:: WHAT YOU NEED TO DO ::
Word for word, print every entry below.

:: EXCERPTED RECORDS ::
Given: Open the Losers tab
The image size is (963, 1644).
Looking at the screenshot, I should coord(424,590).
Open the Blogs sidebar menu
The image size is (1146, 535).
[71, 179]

:: WORKED SOLUTION ::
Given: Open the Losers tab
The image size is (963, 1644).
Looking at the screenshot, I should coord(424,590).
Open the Blogs sidebar menu
The image size is (1146, 535).
[71, 179]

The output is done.